*Goal:* Put the lines from the line with "Go to the Bridge" to the line with "[x=90, y=307]" into a two-column CSV with the columns text and answer, one row for each text and its answer. Wrap every field in quotation marks and replace its line breaks with spaces.

*Information given:*
= = = =

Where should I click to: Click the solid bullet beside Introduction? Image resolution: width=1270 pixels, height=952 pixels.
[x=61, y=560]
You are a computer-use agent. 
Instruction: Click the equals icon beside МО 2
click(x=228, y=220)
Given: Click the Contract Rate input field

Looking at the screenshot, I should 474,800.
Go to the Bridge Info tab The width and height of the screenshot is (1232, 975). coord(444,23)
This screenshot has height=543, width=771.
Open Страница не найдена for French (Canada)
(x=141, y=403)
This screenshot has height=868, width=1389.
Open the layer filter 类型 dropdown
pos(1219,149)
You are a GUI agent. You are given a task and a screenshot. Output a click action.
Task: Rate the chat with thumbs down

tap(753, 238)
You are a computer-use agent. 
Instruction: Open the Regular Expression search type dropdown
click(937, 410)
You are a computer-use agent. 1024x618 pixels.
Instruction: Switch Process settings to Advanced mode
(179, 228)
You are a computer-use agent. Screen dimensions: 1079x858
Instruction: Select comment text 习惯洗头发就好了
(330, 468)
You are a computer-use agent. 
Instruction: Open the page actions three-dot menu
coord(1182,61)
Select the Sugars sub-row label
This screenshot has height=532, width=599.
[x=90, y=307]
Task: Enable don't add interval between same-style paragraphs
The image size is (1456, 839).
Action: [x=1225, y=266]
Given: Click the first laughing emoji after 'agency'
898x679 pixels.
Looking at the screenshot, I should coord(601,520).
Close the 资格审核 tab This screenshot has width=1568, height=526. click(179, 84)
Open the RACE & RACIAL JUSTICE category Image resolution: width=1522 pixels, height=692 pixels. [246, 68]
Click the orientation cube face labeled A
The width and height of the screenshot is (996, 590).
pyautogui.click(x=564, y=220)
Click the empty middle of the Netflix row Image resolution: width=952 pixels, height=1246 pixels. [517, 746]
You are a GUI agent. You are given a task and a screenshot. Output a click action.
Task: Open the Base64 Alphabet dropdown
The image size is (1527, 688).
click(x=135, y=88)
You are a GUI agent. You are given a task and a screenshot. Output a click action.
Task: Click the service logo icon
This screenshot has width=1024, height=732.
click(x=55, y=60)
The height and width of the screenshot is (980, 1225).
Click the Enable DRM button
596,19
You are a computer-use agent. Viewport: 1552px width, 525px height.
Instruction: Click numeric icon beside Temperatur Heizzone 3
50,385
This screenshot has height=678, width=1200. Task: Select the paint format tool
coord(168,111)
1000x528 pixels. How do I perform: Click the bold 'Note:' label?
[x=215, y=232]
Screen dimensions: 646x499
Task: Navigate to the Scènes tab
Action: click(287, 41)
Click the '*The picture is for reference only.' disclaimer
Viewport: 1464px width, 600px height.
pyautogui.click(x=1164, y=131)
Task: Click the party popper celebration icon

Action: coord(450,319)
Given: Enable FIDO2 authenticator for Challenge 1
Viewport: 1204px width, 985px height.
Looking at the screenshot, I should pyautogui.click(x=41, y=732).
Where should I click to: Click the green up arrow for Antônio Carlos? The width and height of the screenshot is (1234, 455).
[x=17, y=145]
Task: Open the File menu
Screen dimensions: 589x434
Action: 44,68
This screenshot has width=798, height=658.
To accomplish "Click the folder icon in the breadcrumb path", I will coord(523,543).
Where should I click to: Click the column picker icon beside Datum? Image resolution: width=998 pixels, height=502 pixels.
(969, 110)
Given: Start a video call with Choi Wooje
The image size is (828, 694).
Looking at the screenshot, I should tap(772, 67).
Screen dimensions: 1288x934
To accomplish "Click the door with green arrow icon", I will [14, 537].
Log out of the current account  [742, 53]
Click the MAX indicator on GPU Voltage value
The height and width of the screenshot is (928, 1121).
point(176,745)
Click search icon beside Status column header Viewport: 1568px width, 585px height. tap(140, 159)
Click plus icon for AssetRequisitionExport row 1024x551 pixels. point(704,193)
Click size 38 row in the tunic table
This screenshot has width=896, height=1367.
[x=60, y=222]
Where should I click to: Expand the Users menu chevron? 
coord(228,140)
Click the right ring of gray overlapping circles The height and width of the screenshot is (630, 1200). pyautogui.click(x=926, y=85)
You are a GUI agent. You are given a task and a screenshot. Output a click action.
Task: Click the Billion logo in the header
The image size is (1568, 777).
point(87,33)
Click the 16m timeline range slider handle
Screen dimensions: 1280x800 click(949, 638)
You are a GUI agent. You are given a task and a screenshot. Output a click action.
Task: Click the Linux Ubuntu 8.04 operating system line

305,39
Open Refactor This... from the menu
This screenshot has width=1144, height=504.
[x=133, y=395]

= = = =

*Exercise solution:*
text,answer
"Go to the Bridge Info tab The width and height of the screenshot is (1232, 975).","coord(444,23)"
"This screenshot has height=543, width=771. Open Страница не найдена for French (Canada)","(x=141, y=403)"
"This screenshot has height=868, width=1389. Open the layer filter 类型 dropdown","pos(1219,149)"
"You are a GUI agent. You are given a task and a screenshot. Output a click action. Task: Rate the chat with thumbs down","tap(753, 238)"
"You are a computer-use agent. Instruction: Open the Regular Expression search type dropdown","click(937, 410)"
"You are a computer-use agent. 1024x618 pixels. Instruction: Switch Process settings to Advanced mode","(179, 228)"
"You are a computer-use agent. Screen dimensions: 1079x858 Instruction: Select comment text 习惯洗头发就好了","(330, 468)"
"You are a computer-use agent. Instruction: Open the page actions three-dot menu","coord(1182,61)"
"Select the Sugars sub-row label This screenshot has height=532, width=599.","[x=90, y=307]"